Substitute "Post Comment" for "Add Comment" in the items between the line holding "Image resolution: width=653, height=1007." and the line holding "utility/print (244, 264)", inclusive, and write out only those lines with everything else unchanged.

DATASET ENTRIES:
%%

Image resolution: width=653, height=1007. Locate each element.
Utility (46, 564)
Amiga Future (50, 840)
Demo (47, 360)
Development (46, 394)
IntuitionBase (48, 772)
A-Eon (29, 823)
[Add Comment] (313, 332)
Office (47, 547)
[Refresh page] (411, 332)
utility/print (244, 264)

%%
%%

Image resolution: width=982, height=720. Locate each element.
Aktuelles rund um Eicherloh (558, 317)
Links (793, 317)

%%

OUTPUT:
Image resolution: width=653, height=1007. Locate each element.
Utility (46, 564)
Amiga Future (50, 840)
Demo (47, 360)
Development (46, 394)
IntuitionBase (48, 772)
A-Eon (29, 823)
[Post Comment] (313, 332)
Office (47, 547)
[Refresh page] (411, 332)
utility/print (244, 264)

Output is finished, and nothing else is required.